_MATERIAL PROVIDED_.
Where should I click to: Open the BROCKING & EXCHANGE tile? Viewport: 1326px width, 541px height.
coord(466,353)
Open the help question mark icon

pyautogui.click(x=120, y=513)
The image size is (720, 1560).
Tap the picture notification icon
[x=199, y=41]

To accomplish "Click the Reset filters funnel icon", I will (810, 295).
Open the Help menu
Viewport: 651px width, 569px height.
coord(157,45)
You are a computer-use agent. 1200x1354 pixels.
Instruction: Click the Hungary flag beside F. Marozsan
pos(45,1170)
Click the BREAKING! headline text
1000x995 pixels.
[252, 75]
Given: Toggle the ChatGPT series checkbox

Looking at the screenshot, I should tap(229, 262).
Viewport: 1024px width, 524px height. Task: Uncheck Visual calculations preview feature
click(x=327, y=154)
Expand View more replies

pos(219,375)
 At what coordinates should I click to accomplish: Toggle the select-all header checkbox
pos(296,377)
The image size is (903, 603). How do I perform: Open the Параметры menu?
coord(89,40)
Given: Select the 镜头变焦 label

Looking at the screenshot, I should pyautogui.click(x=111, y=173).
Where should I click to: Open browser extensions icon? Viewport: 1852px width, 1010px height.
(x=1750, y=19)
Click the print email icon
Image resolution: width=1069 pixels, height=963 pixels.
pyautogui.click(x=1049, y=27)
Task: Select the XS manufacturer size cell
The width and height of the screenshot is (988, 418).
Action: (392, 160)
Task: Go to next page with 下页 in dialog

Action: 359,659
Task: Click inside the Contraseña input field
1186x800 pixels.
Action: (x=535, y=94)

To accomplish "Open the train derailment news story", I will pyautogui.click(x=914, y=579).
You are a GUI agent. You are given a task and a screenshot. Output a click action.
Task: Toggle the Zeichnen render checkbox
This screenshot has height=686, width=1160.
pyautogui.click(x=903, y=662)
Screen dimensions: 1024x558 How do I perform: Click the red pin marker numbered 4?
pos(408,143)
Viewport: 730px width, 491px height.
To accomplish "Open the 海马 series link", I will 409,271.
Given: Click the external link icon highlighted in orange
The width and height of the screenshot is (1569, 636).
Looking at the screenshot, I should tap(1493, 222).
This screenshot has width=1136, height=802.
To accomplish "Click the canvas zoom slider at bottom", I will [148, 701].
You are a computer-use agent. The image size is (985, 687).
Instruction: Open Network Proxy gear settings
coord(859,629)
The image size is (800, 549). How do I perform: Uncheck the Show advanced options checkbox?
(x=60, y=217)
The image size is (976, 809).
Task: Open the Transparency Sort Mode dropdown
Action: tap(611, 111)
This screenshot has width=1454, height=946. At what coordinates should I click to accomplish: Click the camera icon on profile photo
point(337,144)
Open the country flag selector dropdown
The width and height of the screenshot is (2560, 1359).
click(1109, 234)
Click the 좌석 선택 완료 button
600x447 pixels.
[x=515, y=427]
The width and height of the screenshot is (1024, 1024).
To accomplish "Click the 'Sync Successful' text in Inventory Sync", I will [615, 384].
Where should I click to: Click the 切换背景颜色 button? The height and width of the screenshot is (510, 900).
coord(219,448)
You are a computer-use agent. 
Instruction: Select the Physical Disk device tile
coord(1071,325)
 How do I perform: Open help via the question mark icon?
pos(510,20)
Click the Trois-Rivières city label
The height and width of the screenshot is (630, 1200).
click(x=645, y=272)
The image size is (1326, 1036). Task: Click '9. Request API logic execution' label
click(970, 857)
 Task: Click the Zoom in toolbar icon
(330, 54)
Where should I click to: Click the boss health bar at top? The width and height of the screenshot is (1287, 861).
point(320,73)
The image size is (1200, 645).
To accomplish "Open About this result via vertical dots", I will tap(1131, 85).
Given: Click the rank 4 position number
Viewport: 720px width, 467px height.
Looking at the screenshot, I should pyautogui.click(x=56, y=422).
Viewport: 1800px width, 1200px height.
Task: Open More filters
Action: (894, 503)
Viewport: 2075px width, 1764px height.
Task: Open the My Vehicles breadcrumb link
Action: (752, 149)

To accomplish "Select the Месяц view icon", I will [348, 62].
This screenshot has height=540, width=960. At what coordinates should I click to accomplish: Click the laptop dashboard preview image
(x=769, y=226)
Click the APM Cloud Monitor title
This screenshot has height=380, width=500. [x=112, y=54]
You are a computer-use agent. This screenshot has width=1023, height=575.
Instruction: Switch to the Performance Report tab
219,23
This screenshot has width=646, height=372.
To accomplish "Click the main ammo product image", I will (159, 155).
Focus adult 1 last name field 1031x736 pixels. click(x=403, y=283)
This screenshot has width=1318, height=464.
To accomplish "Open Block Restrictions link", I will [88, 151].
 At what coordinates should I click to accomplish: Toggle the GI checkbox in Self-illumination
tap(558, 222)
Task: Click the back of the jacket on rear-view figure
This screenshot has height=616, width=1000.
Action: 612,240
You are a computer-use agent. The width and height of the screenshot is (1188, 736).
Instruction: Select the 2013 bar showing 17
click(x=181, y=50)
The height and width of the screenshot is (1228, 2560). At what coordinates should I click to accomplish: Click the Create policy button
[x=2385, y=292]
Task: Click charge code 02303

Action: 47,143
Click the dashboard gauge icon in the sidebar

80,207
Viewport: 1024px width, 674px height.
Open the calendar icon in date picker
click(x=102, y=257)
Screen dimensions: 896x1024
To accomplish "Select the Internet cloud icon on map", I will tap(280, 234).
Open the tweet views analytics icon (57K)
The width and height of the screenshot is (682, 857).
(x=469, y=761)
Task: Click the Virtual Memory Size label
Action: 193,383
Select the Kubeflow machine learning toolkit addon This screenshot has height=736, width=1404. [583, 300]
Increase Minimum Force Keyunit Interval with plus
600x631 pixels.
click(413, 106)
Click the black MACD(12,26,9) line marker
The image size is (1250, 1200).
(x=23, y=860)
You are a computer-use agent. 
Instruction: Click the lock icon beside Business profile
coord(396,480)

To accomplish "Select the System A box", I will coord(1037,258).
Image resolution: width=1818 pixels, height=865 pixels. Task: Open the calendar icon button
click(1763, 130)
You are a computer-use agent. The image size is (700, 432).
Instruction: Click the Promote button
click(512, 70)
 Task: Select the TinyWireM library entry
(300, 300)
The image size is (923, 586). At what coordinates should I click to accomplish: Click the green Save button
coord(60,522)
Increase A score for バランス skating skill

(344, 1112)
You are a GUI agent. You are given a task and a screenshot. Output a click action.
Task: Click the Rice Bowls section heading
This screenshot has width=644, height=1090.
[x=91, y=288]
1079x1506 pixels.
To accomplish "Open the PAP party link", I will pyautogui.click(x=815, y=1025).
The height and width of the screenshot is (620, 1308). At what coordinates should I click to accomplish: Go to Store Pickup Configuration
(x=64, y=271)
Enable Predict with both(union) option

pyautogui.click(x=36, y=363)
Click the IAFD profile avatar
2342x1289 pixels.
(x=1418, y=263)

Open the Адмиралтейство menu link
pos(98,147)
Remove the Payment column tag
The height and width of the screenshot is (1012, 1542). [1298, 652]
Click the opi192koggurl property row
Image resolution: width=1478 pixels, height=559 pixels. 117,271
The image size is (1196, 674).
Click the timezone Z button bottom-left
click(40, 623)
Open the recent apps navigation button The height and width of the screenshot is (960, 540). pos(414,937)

_INSTRUCTIONS TO FOLLOW_. How many lines in the data above contain the string "beside"? Case counts. Give only the number.

_RESULT OF THIS TASK_. 2